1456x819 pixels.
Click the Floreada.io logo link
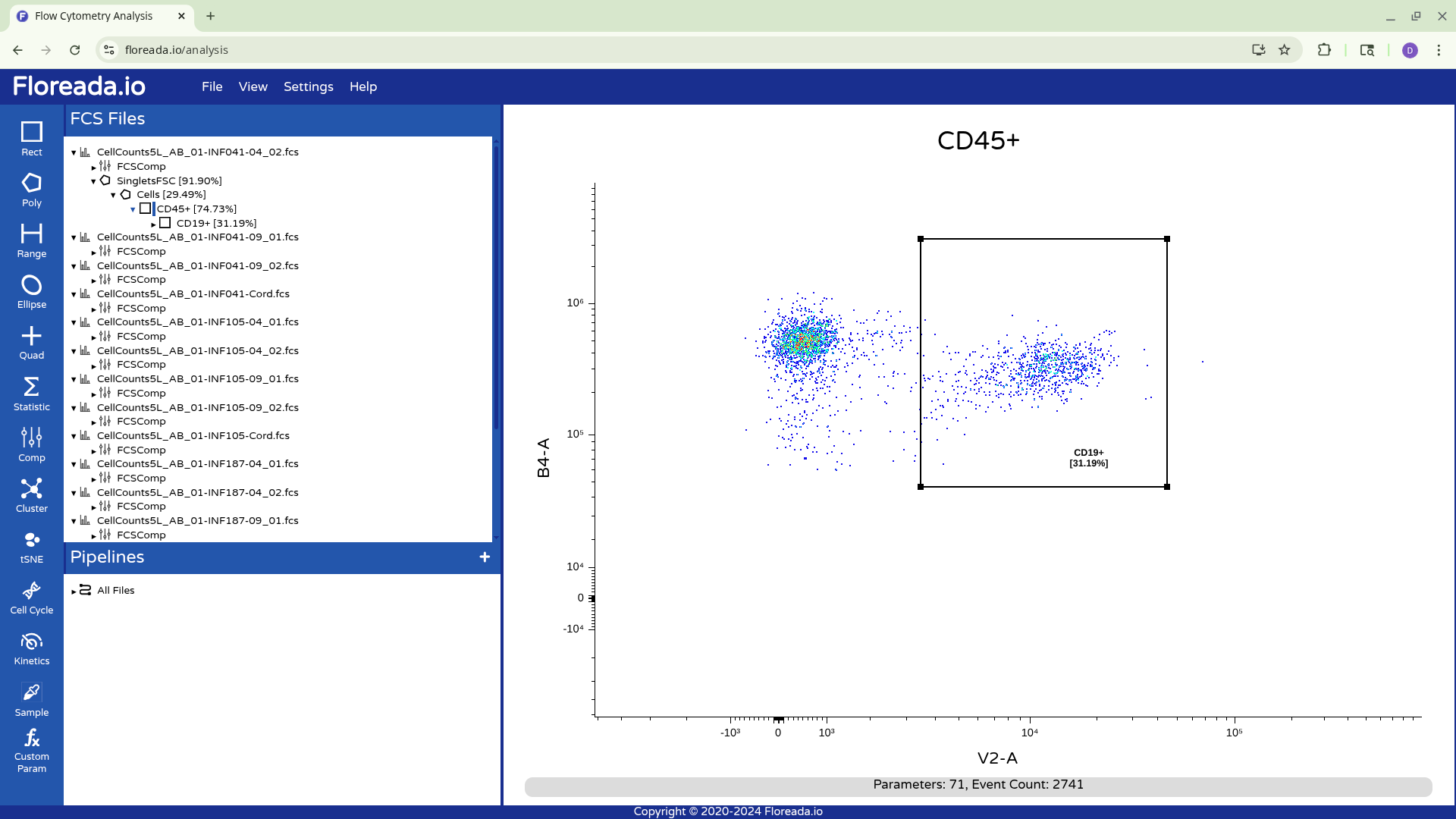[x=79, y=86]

____

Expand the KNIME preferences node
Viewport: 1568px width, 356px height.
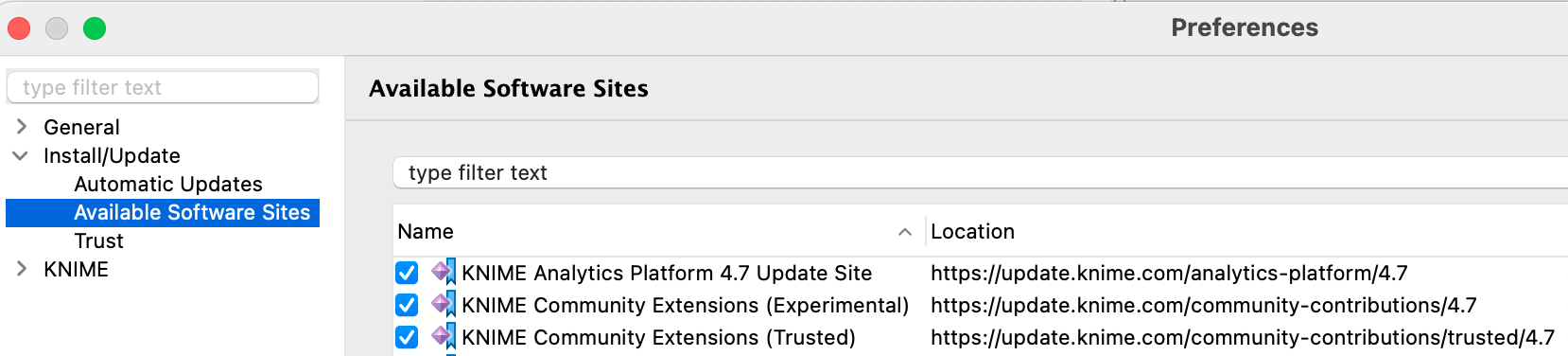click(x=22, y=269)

____

-- Task brief --
Rewrite the part of the records that opens with the line containing "Expand the KNIME preferences node" and closes with the line containing "click(x=22, y=269)", replacing "preferences" with "settings" and keeping everything else the same. Return only those lines, and leave the pictures out.

-- Exercise result --
Expand the KNIME settings node
Viewport: 1568px width, 356px height.
click(x=22, y=269)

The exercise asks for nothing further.